[Collected data entries]
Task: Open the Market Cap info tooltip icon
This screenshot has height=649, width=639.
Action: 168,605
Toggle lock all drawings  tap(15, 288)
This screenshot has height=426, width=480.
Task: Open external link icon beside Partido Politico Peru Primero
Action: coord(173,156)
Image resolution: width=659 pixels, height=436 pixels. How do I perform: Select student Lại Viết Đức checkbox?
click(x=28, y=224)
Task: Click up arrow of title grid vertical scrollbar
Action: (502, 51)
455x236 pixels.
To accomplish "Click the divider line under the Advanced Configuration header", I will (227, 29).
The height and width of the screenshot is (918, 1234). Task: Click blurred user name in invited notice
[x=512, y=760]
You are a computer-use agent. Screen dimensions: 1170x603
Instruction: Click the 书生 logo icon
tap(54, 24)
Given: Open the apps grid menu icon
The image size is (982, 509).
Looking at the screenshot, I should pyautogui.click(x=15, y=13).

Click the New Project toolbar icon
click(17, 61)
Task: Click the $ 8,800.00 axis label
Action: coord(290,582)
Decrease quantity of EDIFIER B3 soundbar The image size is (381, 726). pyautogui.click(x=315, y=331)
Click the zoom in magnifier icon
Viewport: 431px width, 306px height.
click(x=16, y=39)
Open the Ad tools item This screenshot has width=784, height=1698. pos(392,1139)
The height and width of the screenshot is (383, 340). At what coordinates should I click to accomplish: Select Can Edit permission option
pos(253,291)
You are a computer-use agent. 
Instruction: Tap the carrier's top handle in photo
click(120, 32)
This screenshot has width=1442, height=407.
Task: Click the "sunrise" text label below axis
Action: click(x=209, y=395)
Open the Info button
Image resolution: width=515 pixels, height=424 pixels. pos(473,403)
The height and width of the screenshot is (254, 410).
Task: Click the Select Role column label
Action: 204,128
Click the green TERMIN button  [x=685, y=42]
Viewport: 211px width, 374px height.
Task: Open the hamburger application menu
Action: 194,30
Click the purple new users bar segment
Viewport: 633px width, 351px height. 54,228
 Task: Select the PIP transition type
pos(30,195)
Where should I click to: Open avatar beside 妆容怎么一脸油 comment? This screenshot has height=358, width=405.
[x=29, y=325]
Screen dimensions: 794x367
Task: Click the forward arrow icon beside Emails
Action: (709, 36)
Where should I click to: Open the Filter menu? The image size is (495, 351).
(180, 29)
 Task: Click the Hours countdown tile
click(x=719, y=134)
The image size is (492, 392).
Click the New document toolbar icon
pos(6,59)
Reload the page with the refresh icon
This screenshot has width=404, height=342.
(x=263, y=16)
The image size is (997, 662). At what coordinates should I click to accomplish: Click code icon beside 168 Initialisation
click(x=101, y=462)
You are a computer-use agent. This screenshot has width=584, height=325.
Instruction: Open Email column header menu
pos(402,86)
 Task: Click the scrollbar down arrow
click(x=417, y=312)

AIM OF THE EXERCISE:
Where a line above contains the word "agent", copy that line.

ANSWER TO THE PROBLEM:
You are a computer-use agent. Screen dimensions: 1170x603
You are a computer-use agent. 
You are a computer-use agent. This screenshot has width=584, height=325.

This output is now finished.